Auszug aus Quelle:
Auf dem Weg zu seinem Freund, trug Marcus ein großes Geschenk mit Gläsern darin mit sich. Tausend Gedanken spukten in seinem Kopf herum. Würde er alle zufrieden stellen können? So wenig hatte er bei der Familie von sich hören lassen. Irgendwie musste man das ja gut machen können. Anrufen oder ein bloßer Besuch wären zu wenig. Ein Geschenk war besser. Natürlich war der einfache Gedanke daran nicht mehr viel wert. Es war nun einmal nicht mehr der Gedanke, der zählte. Es war die Größe, der Wert.
Er war schon fast da. Marcus musste noch über ein, zwei Straßen und er war angekommen. Bei diesem Freund. Bekannten.
Vielleicht waren die Geschenke auch nicht gut genug. Er hatte ja immer viel zutun. Seine Wohnung war genauso winzig wie sein Erspartes. Seine Familie wusste das aber nicht. Es war ihm ein wenig peinlich. Und mit „ein wenig peinlich“ ist selbstverständlich „sehr peinlich“ gemeint.
Absolut zerstreut ging er über eine der vielen Straßen. Dabei sah er sich nicht um.
Ein Bus erfasste ihn. Mit dem Bild eines lachenden Weihnachtsmannes daran.
Marcus war natürlich sofort tot. Und sein schönes Geschenk war ruiniert. Er konnte in diesem Jahr wohl niemanden zufrieden stellen.


An Heiligabend konnte Herr Franke kaum noch die Augen öffnen. Sein Körper verlangte nach Ruhe.
Die Krankenschwestern stellten ein altes Radio auf den Nachttisch des alten Mannes. Der Ton war monoton und es war stets ein störendes Surren während der Musik zu vernehmen.
Bald schlief Herr Franke ein. Er sollte nicht wieder aufwachen.
Das Radio surrte weiter. Die Musik erfüllte den Raum. Ein Piano war zu hören.

Und so verging für einen jeden das Weihnachtsfest.

 

Anubis737,

was mich am letzten Satz stört, ist einfach, dass er zu rund klingt. Vielleicht könnte schon die Änderung der Formulierung

... für einen jeden...

Bereitgestellte Angaben:
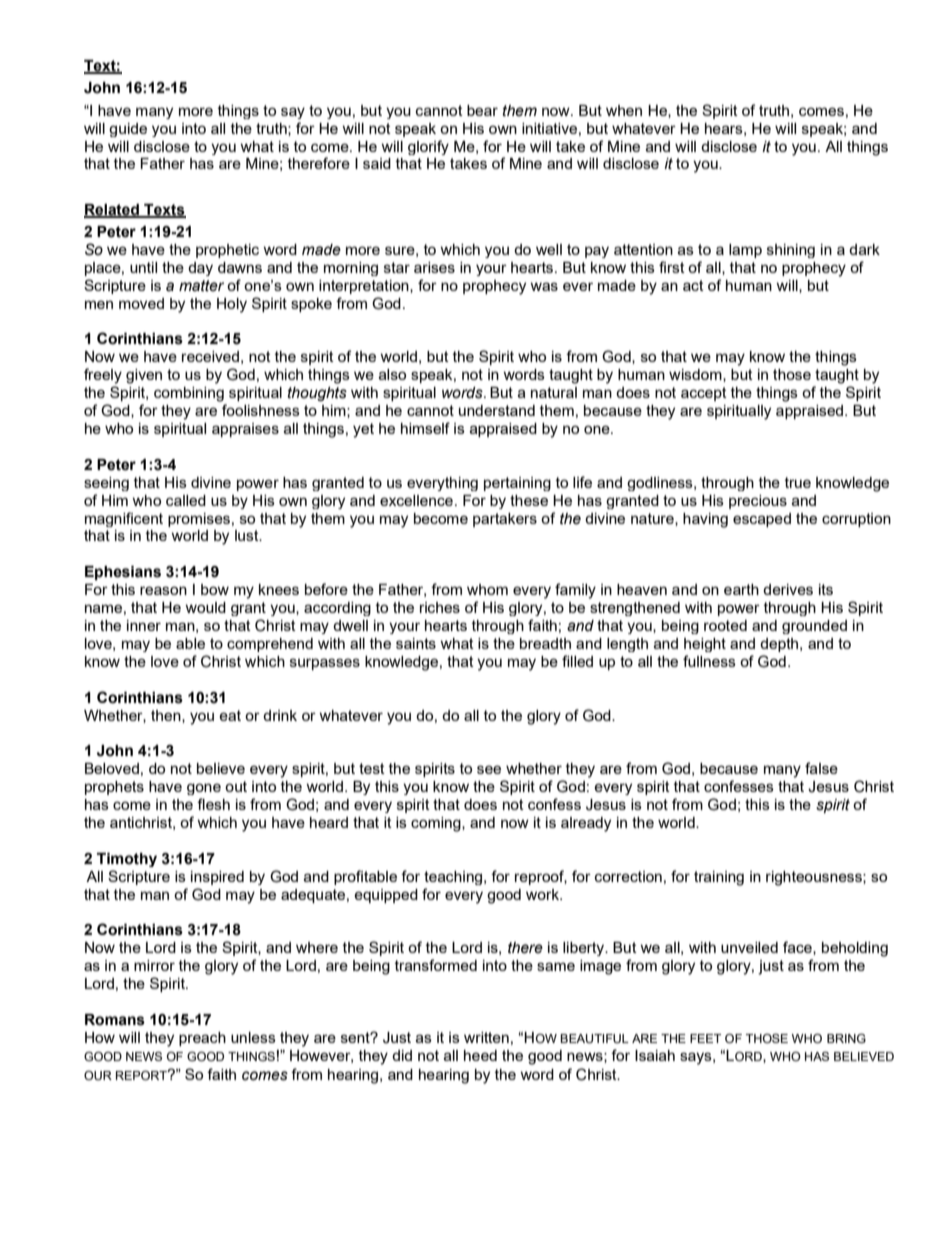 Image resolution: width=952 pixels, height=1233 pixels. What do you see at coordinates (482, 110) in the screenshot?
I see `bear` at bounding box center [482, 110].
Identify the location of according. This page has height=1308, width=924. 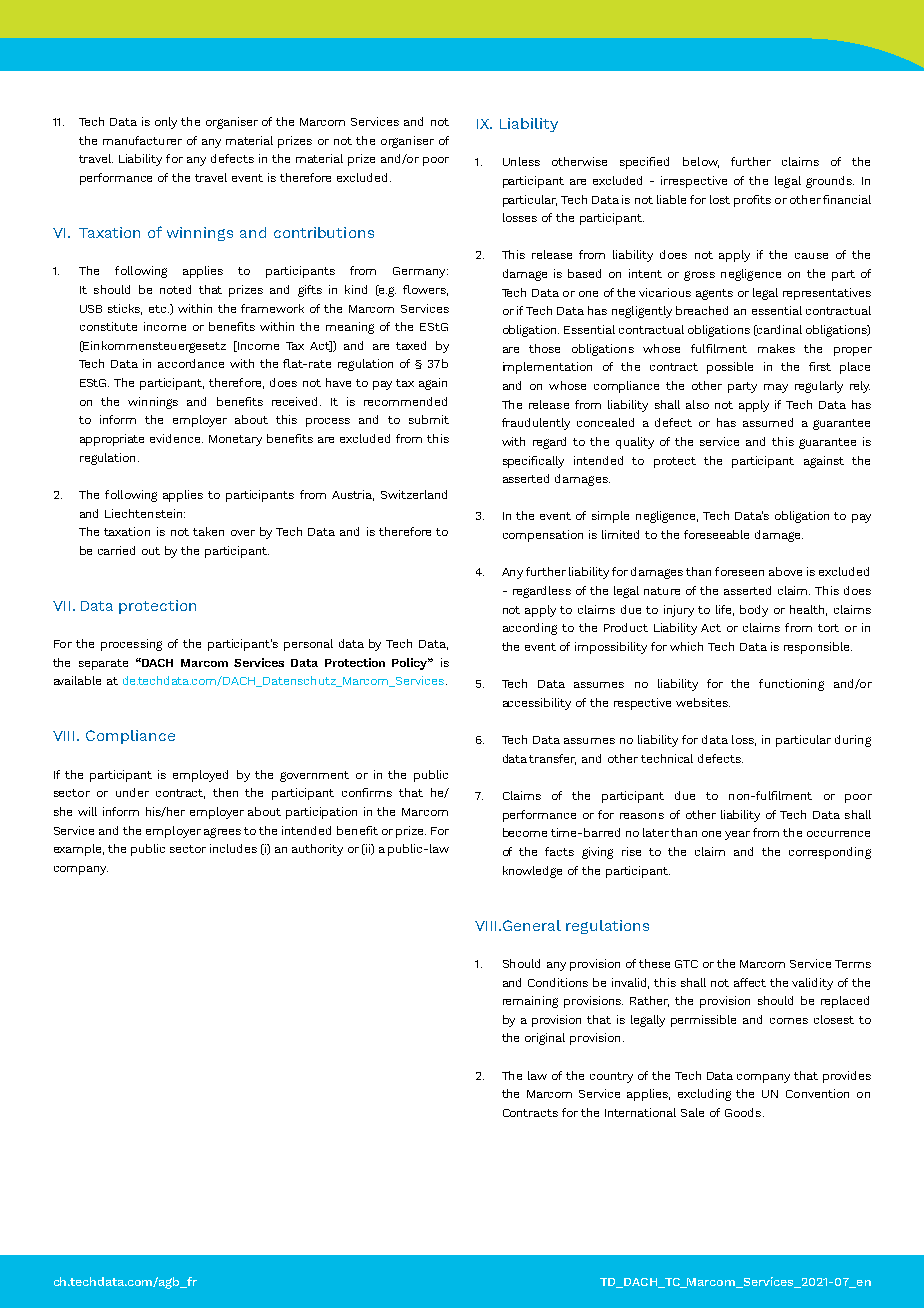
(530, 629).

Ziel der Aufgabe:
Wie lässt sich der Auszug aus der Quelle in genau drei Sätzen zusammenfassen?

Gelöste Aufgabe:
Marcus trägt ein großes Geschenk zu einem Freund und fragt sich, ob er damit wiedergutmachen kann, dass er so wenig bei der Familie von sich hören ließ, doch zerstreut geht er über eine Straße, ohne sich umzusehen, wird von einem Bus erfasst und ist sofort tot. Herr Franke schläft an Heiligabend neben einem surrenden alten Radio ein, das Krankenschwestern auf seinen Nachttisch gestellt haben, und wacht nicht wieder auf. In einer Antwort an Anubis737 heißt es, der letzte Satz klinge zu rund.